Today, I want to take a different tack and think about the intersection of art, data, and representation, being careful not to imply that beautiful graphs are not art (Tufte immediately comes to mind). Yet I hope to move beyond the printed page or the webpage through providing two examples from recent museum exhibits.

Lessons Learned: In August of 2009, I attended Roman Ondak’s “Measuring the Universe” at the Museum of Modern Art in New York. The performance exhibition consisted of having docents mark the name, height, and date of people entering a large white walled room, with each exhibit goer standing against the wall. The result was a compelling representation of participatory research in which each person contributed a data point to the resulting artwork which built over the course of a couple of months to depict the distribution of heights of New York city museum goers. My two pictures above do not do the exhibition justice – see the MoMA exhibit online for more information. I found the piece to be powerful as was the eagerness with which museum-goers, from children to seniors, wanted to participate and be recognized via measurement and recording.
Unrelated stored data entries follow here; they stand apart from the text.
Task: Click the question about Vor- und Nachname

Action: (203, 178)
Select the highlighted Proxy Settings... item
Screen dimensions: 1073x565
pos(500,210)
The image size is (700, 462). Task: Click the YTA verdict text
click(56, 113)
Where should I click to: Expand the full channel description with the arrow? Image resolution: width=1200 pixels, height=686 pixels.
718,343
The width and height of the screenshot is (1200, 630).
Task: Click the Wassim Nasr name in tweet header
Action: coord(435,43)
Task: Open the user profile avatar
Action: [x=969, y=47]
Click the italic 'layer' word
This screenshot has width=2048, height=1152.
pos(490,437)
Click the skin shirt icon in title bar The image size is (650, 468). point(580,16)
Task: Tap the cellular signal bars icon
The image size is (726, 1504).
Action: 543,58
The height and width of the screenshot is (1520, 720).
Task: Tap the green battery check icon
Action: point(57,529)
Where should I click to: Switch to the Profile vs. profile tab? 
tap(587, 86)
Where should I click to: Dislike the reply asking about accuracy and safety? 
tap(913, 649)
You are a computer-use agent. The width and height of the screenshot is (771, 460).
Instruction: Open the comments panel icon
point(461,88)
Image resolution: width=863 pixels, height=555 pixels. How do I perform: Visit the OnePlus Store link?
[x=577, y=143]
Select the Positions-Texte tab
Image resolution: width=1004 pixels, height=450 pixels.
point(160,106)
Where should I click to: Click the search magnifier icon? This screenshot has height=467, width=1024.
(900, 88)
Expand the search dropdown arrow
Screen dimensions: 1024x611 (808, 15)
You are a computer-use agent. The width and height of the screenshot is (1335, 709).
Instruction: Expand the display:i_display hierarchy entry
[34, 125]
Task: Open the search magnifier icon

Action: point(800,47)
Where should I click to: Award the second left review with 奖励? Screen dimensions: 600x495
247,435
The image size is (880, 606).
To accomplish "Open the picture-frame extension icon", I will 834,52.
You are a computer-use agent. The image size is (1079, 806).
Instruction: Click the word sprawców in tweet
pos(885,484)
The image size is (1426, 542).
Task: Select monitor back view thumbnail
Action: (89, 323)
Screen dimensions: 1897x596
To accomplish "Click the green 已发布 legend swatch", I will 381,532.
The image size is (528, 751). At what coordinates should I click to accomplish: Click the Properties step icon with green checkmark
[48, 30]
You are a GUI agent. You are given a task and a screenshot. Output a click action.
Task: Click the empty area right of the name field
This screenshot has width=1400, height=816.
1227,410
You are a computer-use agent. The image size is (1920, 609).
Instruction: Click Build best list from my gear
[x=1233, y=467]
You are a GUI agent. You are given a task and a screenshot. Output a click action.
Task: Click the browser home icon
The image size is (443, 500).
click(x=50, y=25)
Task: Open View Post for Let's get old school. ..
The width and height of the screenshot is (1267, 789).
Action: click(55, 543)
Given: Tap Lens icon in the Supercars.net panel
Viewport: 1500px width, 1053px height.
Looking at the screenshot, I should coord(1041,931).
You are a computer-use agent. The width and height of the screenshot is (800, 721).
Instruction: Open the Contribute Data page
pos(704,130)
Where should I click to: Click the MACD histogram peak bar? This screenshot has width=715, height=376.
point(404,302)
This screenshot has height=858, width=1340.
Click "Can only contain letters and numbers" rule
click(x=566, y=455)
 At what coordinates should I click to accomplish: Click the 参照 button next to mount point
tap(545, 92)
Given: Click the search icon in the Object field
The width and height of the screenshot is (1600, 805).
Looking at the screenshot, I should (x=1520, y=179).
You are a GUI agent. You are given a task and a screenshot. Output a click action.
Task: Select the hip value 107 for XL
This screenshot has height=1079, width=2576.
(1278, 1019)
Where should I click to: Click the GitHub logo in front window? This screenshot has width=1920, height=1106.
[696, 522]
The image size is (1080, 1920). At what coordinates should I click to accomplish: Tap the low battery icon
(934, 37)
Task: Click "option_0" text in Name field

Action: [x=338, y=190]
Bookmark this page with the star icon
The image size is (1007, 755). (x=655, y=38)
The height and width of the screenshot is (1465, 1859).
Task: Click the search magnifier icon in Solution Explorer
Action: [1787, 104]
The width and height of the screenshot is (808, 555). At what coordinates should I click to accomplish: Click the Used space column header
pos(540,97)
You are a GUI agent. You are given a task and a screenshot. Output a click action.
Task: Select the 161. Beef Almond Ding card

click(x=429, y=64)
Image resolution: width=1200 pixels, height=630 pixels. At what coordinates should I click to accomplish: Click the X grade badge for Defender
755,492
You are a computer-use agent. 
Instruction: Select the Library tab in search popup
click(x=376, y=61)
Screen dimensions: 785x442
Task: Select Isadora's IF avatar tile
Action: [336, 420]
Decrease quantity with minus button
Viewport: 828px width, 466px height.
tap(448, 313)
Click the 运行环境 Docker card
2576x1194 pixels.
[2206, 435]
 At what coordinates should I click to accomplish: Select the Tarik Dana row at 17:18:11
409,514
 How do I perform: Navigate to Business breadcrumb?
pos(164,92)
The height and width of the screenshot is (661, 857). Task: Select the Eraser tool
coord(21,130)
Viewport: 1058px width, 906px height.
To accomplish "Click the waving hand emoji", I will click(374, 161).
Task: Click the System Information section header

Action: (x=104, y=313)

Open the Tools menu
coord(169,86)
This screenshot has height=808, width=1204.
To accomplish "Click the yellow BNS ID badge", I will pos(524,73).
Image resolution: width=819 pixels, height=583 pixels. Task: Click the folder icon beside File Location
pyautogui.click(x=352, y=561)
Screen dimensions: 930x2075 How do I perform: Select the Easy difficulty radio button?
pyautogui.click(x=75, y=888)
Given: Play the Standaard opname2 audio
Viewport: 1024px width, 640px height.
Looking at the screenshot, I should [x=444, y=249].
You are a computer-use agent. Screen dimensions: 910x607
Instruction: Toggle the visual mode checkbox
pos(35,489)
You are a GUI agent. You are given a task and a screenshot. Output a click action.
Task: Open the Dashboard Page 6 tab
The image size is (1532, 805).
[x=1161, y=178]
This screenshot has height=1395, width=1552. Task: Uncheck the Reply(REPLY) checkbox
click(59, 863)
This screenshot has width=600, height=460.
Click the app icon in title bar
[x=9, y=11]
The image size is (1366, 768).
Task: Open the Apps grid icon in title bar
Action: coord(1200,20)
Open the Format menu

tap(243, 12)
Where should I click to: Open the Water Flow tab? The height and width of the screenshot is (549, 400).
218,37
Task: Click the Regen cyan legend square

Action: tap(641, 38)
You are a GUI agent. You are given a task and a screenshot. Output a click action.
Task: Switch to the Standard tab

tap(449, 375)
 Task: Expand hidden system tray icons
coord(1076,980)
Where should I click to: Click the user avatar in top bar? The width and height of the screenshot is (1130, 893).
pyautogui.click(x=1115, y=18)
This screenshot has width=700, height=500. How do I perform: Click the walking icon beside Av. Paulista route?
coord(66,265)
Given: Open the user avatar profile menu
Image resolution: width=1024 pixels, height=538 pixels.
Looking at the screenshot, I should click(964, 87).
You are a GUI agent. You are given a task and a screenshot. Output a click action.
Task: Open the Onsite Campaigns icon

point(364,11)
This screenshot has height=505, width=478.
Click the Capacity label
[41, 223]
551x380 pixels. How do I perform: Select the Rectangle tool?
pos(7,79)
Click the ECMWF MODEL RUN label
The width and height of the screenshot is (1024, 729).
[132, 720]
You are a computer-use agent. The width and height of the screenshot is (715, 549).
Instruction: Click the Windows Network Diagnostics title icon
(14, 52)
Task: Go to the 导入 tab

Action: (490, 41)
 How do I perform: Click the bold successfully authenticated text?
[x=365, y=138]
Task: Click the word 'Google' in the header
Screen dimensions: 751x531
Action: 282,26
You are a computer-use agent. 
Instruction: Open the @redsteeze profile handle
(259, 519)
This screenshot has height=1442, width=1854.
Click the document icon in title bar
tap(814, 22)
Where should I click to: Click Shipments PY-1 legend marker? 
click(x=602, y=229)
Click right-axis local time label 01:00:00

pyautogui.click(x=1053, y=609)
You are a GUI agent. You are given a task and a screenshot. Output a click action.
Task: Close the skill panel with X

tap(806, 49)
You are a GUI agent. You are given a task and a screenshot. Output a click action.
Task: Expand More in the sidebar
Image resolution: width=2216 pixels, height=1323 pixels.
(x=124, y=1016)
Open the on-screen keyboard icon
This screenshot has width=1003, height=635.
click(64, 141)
Lessons Learned: In July of 2010, I visited The Tech Museum in San Jose. They had a small exhibit full of internally lit globes. Upon each globe, someone had painstakingly painted or brushed colors, added text and numbers, and illustrated a range of demographic data – the glowing yellow one above shows percent of the world’s energy use by region and the browner one is life expectancy. Again, my flat pictures do not do justice to the beauty and intrigue of the globes around which visitors from many countries walked or ducked or stood on tip toe to locate their selves within the broader context. Like the MoMA exhibit, the globes created a compelling expression of data in a way with which users wanted to interact and learn.

My question is to aea365 readers to ask if you have examples to share of data representation that bridged the gap between tables and graphs and artistic expression. What have you done? What has worked? Share in the comments section of this post (click back to the post online if you are receiving this via email or RSS), or send me an email at susan@eval.org and perhaps we can develop an exhibit space!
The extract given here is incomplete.